For the data below, retype word for word the lines from the one containing "Task: Select the Windows Server 2016 Base AMI" through the one containing "Task: Expand the 생성 완료 로드맵 disclosure chevron"; drop the pictures.

EXERCISE DATA.
####

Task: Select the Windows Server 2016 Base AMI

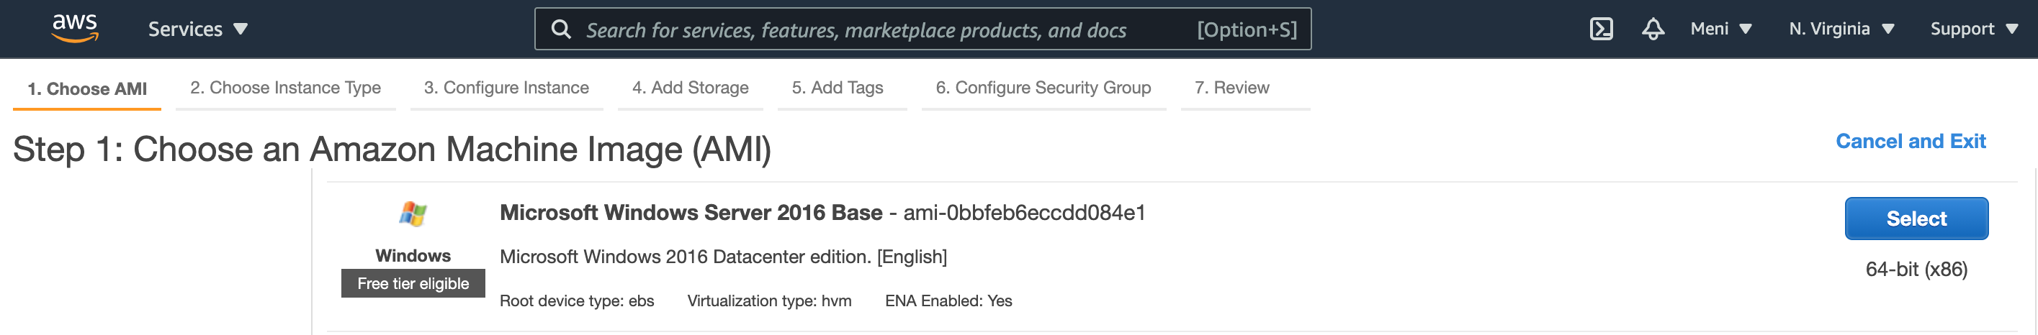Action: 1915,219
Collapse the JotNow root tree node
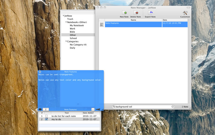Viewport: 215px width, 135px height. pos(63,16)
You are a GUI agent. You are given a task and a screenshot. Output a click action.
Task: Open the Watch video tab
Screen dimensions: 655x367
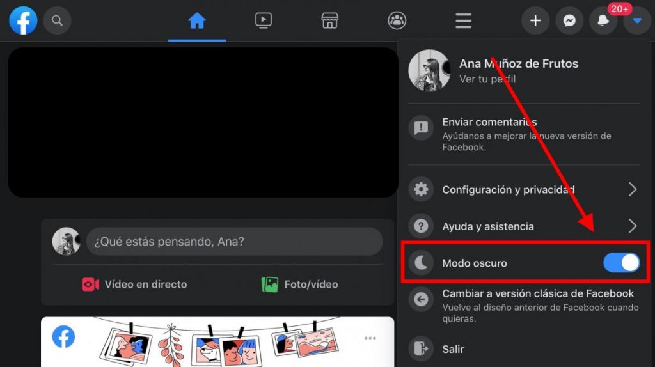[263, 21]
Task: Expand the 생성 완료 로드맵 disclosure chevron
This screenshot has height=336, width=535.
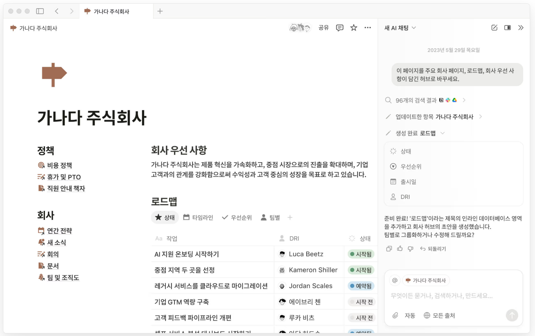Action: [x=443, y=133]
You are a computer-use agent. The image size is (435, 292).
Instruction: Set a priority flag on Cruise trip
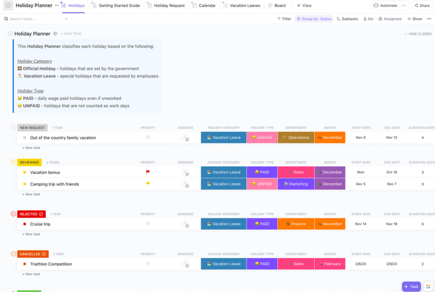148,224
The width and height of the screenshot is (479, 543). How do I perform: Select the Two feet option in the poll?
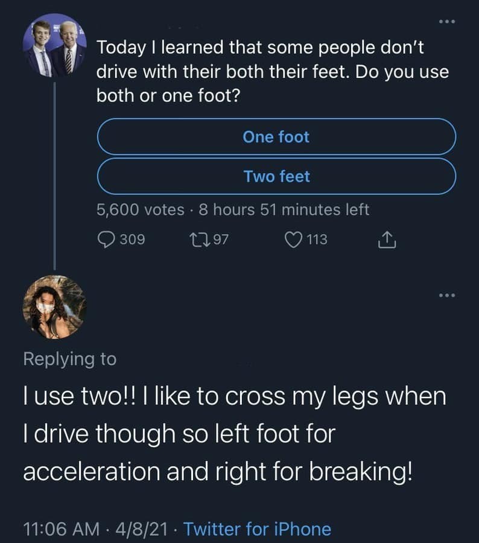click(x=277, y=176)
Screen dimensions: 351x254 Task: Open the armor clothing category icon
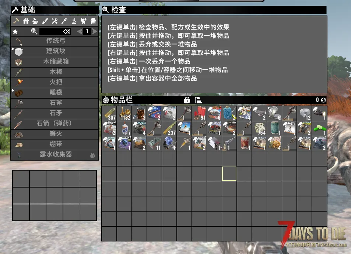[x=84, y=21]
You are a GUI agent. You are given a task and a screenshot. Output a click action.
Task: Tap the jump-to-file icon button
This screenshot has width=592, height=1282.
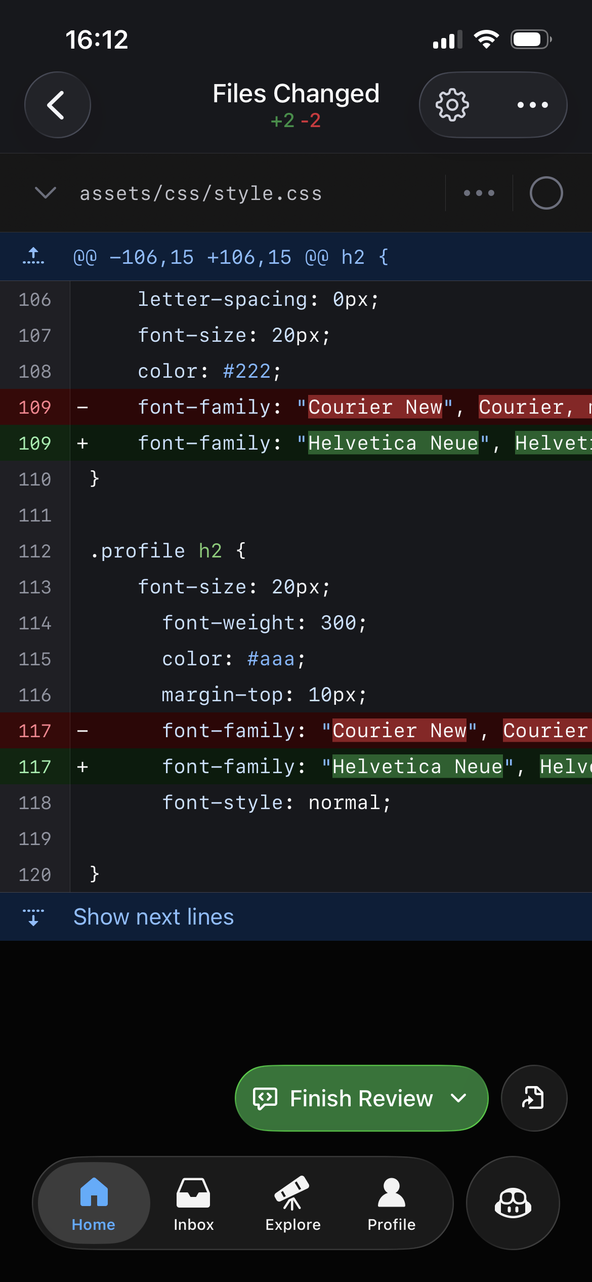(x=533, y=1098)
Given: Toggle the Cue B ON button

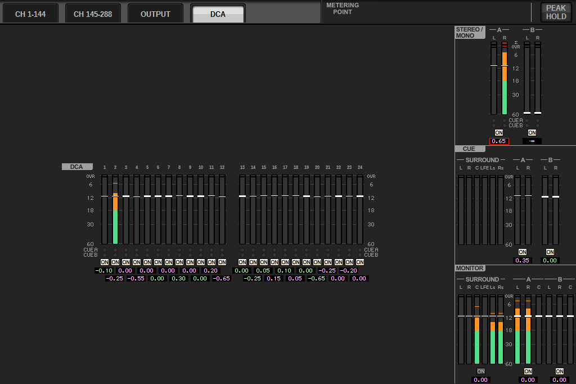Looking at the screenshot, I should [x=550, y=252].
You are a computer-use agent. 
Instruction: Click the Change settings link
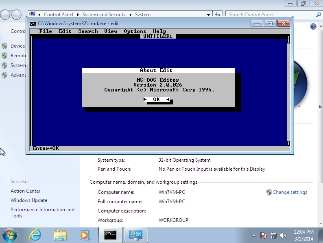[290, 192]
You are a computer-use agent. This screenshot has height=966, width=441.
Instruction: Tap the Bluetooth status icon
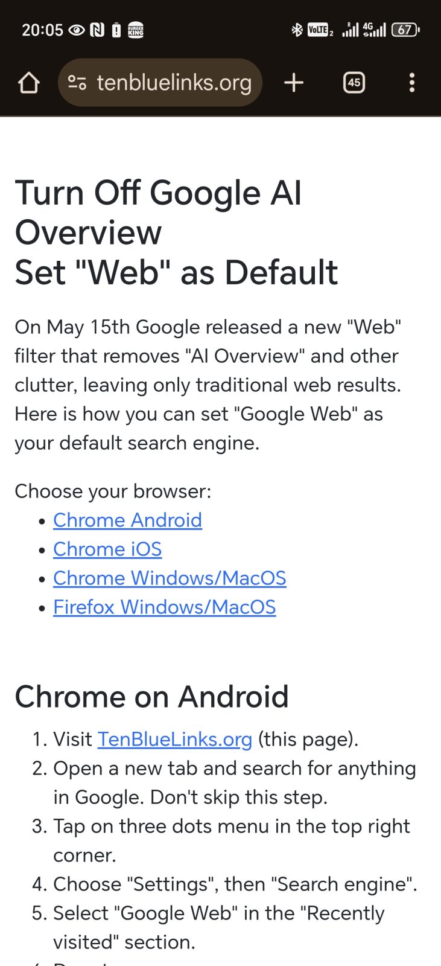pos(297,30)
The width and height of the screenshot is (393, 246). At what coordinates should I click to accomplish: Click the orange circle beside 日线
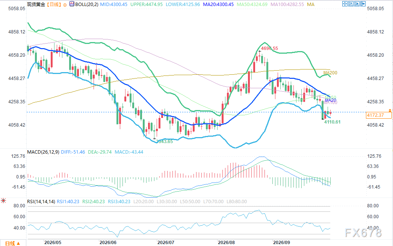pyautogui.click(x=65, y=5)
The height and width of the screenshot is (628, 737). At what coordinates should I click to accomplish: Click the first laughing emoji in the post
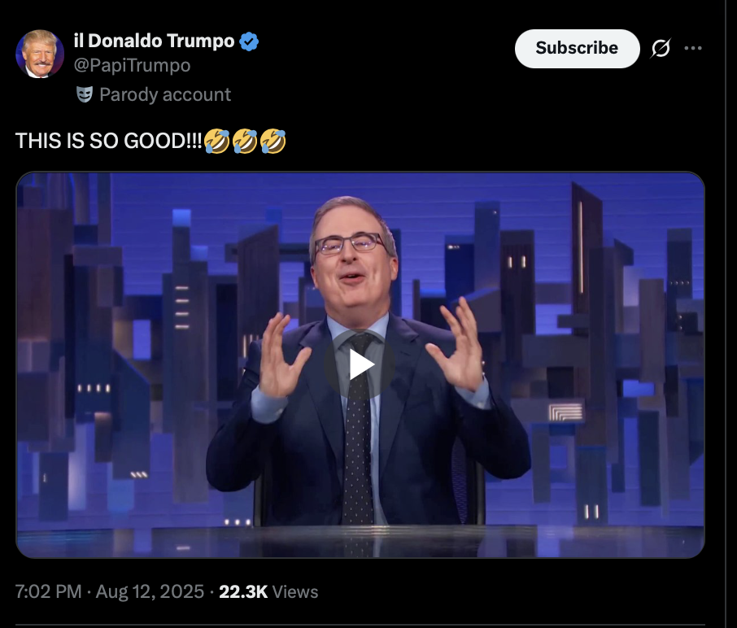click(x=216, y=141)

####

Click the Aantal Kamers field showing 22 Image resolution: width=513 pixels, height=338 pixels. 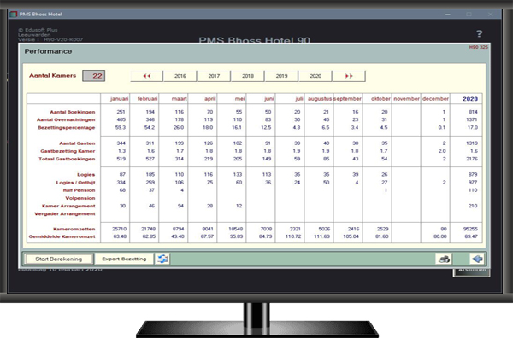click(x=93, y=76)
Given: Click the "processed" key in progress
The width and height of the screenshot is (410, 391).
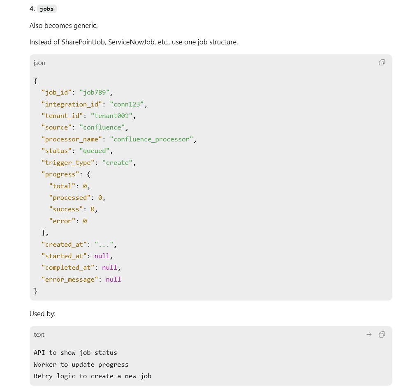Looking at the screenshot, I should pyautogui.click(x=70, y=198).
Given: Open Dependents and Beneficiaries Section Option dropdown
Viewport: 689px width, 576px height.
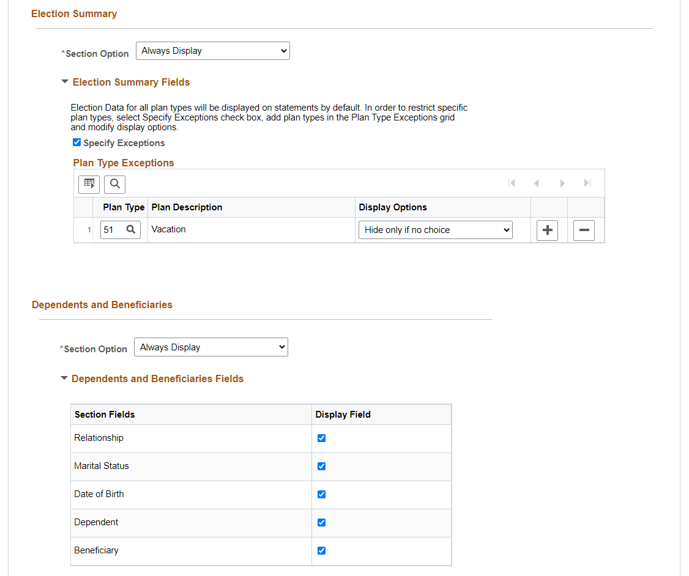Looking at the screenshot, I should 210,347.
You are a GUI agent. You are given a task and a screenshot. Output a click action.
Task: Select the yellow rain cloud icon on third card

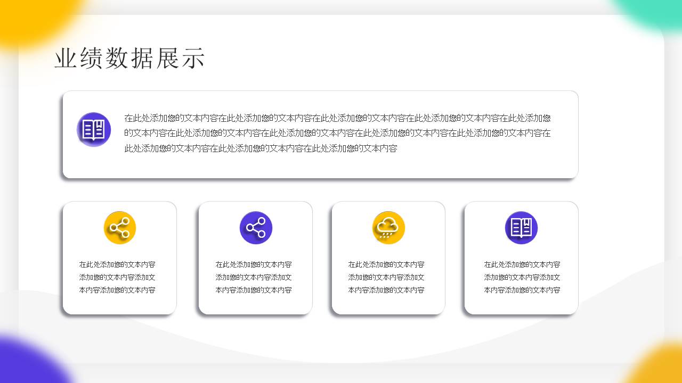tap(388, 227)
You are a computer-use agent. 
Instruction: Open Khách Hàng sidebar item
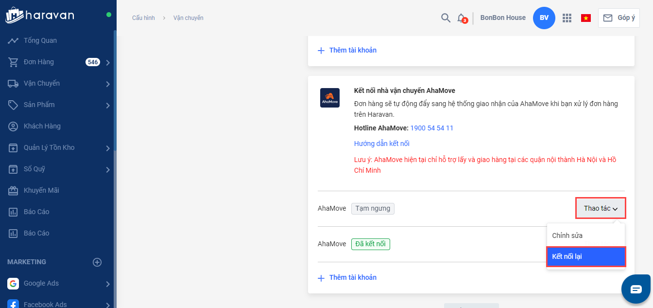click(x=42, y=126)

####

FINAL ANSWER.
Task: Select the Windows Server 2016 Base AMI

Action: 1915,219
Collapse the JotNow root tree node
Viewport: 215px width, 135px height. pos(63,16)
You are a GUI agent. You are given a task and a screenshot. Output a click action.
Task: Open the Watch video tab
Screen dimensions: 655x367
[263, 21]
Task: Expand the 생성 완료 로드맵 disclosure chevron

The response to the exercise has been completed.